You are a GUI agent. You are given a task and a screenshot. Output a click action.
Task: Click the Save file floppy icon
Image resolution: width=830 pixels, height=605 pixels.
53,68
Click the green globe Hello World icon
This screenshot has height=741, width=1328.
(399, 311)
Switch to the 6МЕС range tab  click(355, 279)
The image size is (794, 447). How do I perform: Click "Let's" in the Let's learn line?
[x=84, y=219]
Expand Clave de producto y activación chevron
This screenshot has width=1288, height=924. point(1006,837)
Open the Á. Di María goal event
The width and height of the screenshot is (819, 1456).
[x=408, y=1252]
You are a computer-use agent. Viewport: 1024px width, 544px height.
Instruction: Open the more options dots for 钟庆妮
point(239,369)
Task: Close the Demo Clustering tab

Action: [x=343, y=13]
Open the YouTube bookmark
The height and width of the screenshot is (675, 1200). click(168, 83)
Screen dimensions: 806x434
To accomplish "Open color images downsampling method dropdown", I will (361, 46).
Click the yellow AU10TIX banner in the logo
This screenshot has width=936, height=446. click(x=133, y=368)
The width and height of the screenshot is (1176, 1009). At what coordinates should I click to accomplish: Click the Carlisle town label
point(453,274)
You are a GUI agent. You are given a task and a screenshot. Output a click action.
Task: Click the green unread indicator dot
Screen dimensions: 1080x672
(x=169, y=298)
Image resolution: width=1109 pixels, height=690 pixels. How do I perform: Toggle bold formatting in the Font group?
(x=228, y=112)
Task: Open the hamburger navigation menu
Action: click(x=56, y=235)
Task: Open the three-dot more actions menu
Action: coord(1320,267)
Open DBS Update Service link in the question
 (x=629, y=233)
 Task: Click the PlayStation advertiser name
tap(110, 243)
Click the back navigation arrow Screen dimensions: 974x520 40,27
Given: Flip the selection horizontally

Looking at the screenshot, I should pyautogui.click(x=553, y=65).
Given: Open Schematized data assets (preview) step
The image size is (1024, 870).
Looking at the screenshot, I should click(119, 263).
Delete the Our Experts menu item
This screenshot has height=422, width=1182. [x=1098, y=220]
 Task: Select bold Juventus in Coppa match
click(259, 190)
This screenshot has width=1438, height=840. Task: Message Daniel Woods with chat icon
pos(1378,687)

━━━

_Exercise_
Your answer should be one number: how many lines in the material above contain the string "green".

_Output of the task_
2